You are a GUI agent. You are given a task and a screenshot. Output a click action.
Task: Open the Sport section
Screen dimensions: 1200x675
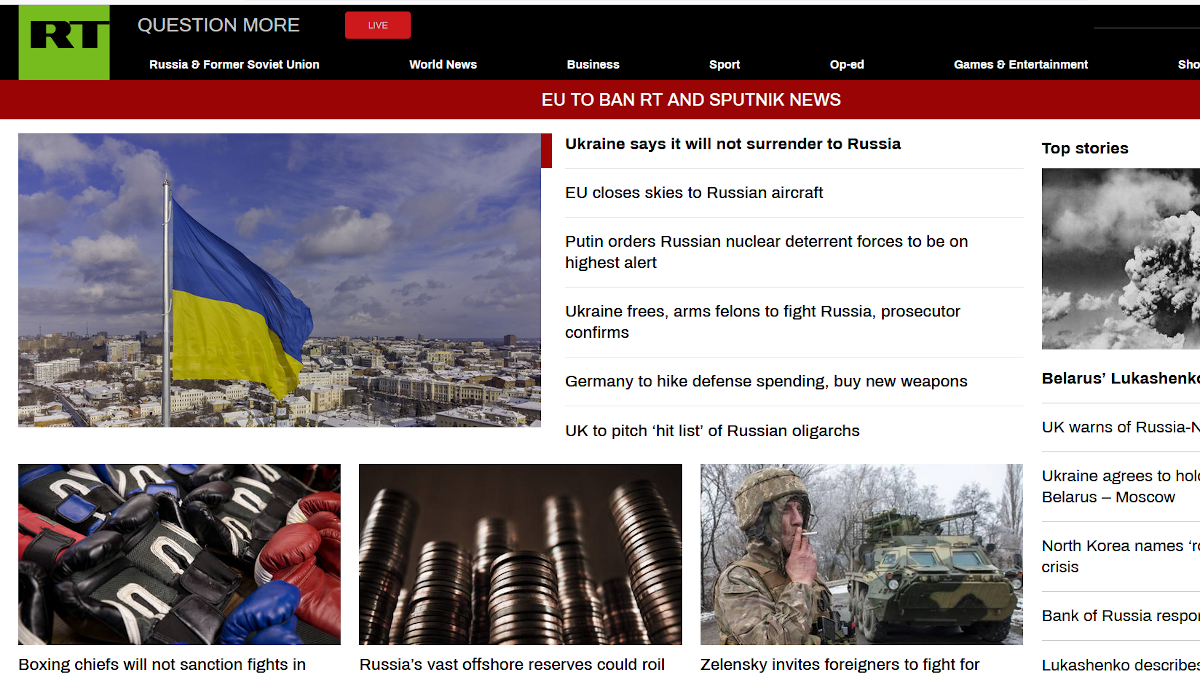pos(724,64)
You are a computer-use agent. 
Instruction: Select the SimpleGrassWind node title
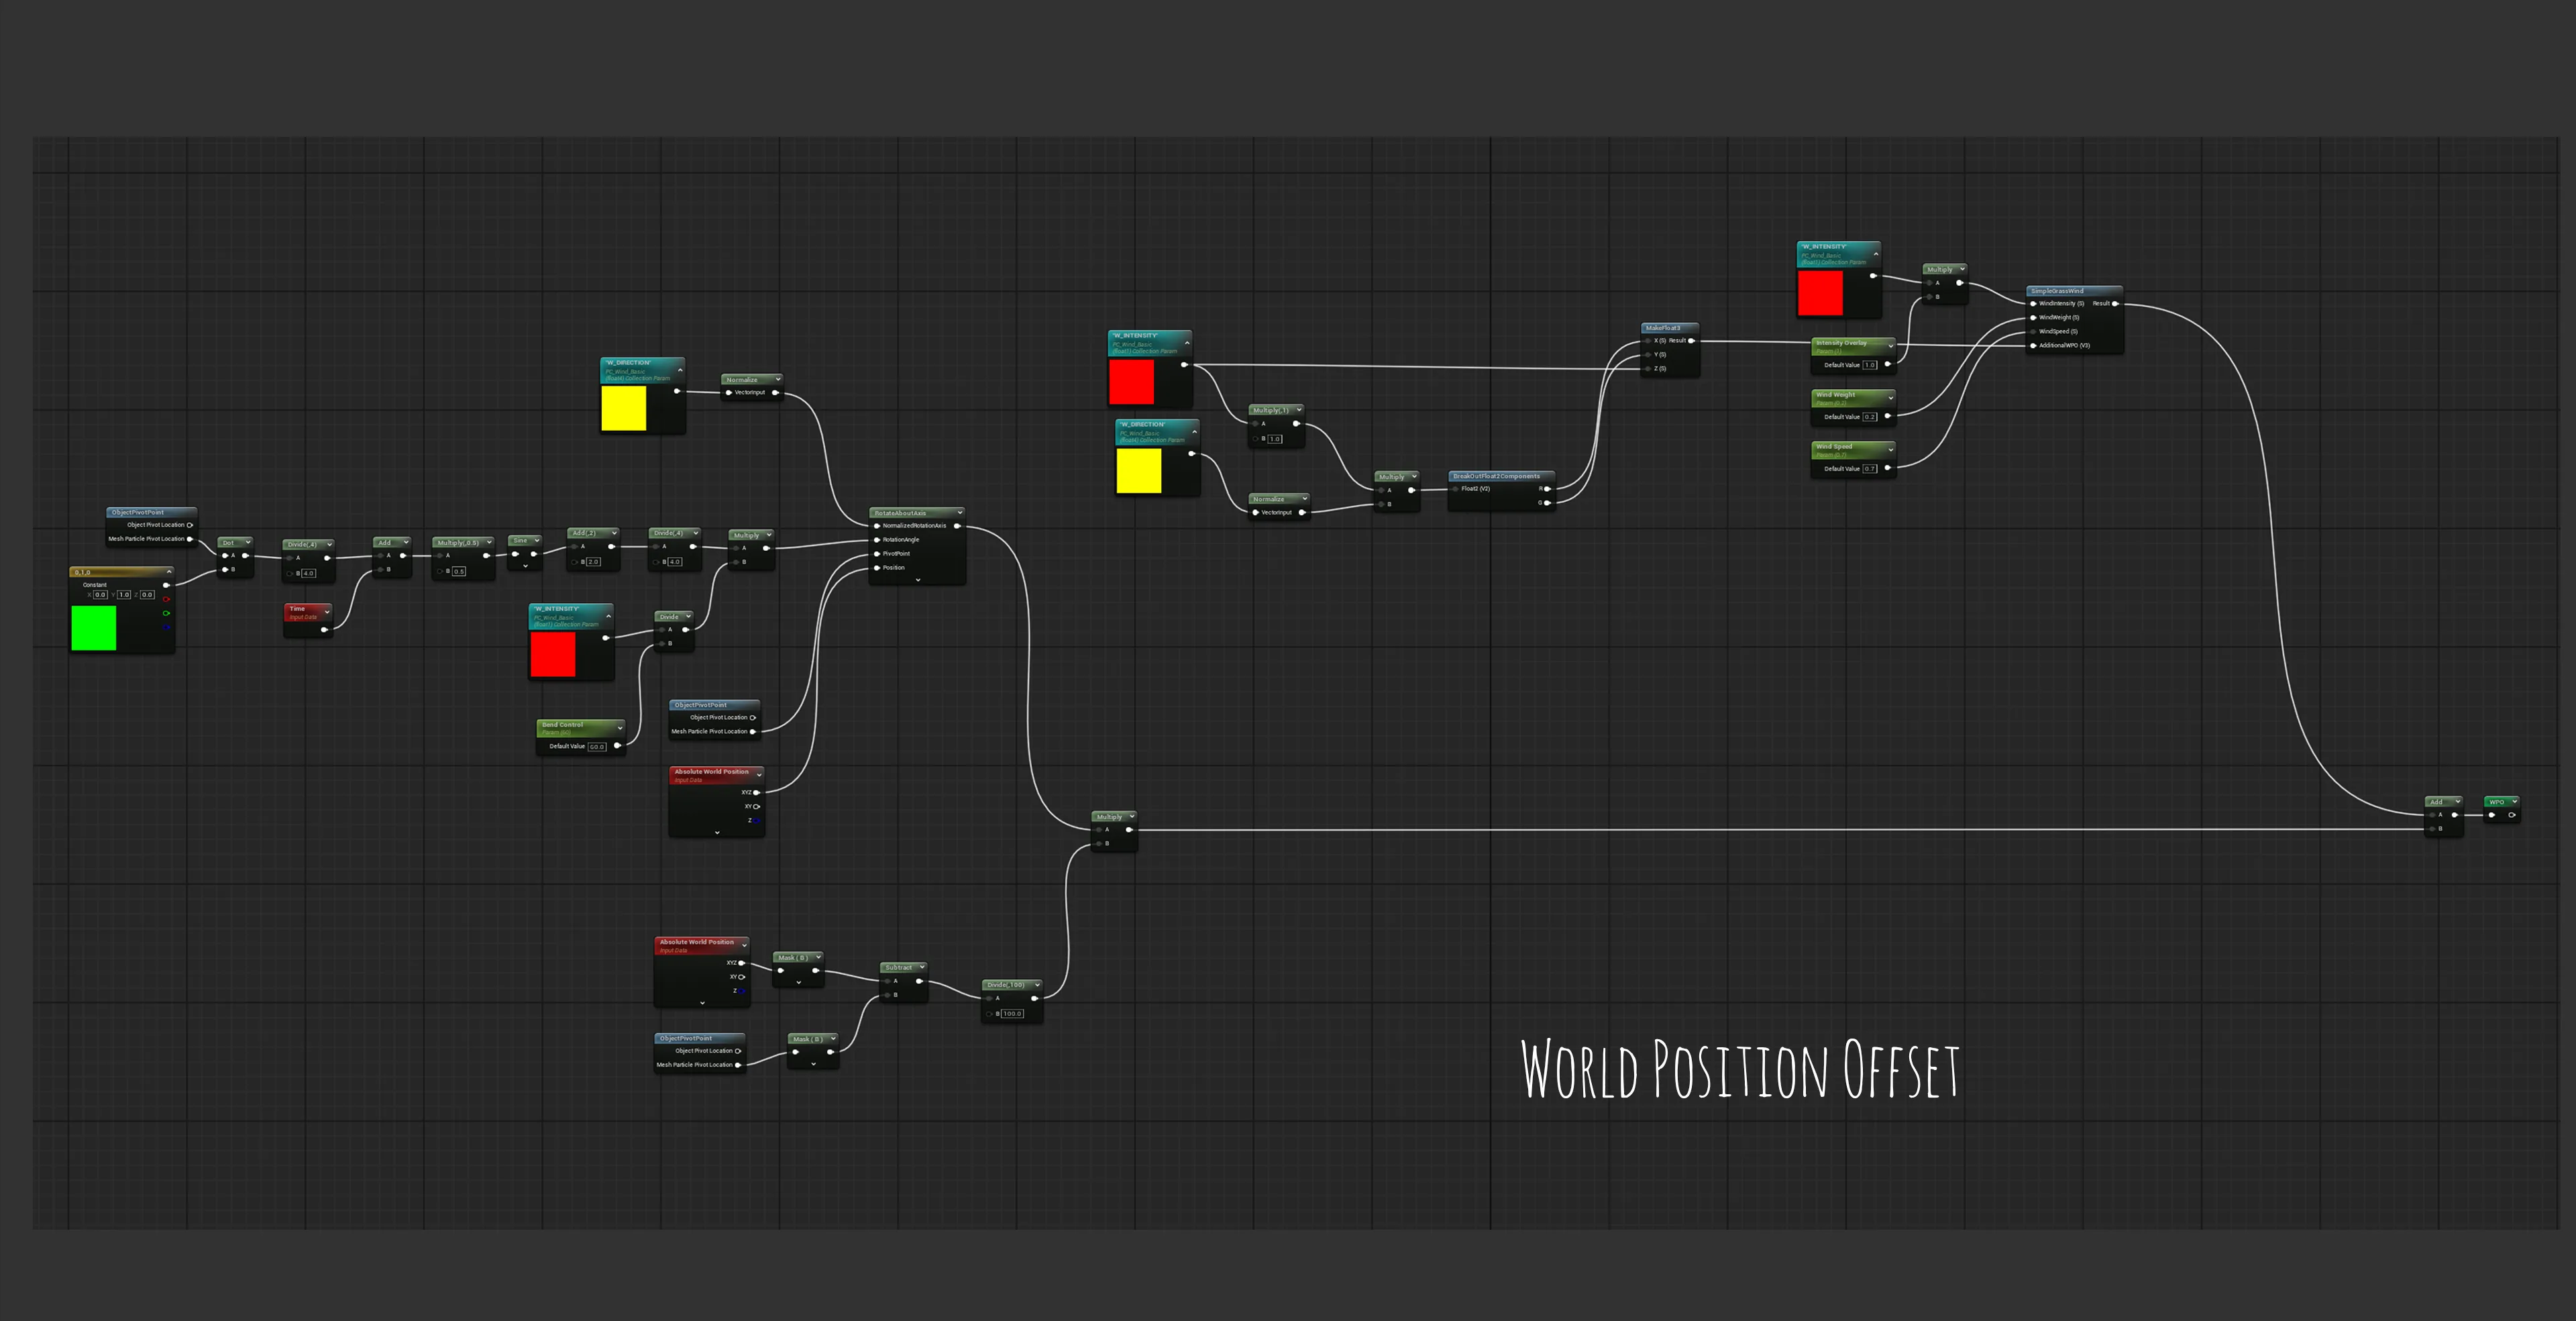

Directions for this task —
Repeat the listing word for word, omitting the pictures.

Exercise output —
You are a GUI agent. You are given a task and a screenshot. Output a click action.
Task: Open the Sport section
Screen dimensions: 1200x675
pos(724,64)
You are a computer-use agent. 
Instruction: Select the SimpleGrassWind node title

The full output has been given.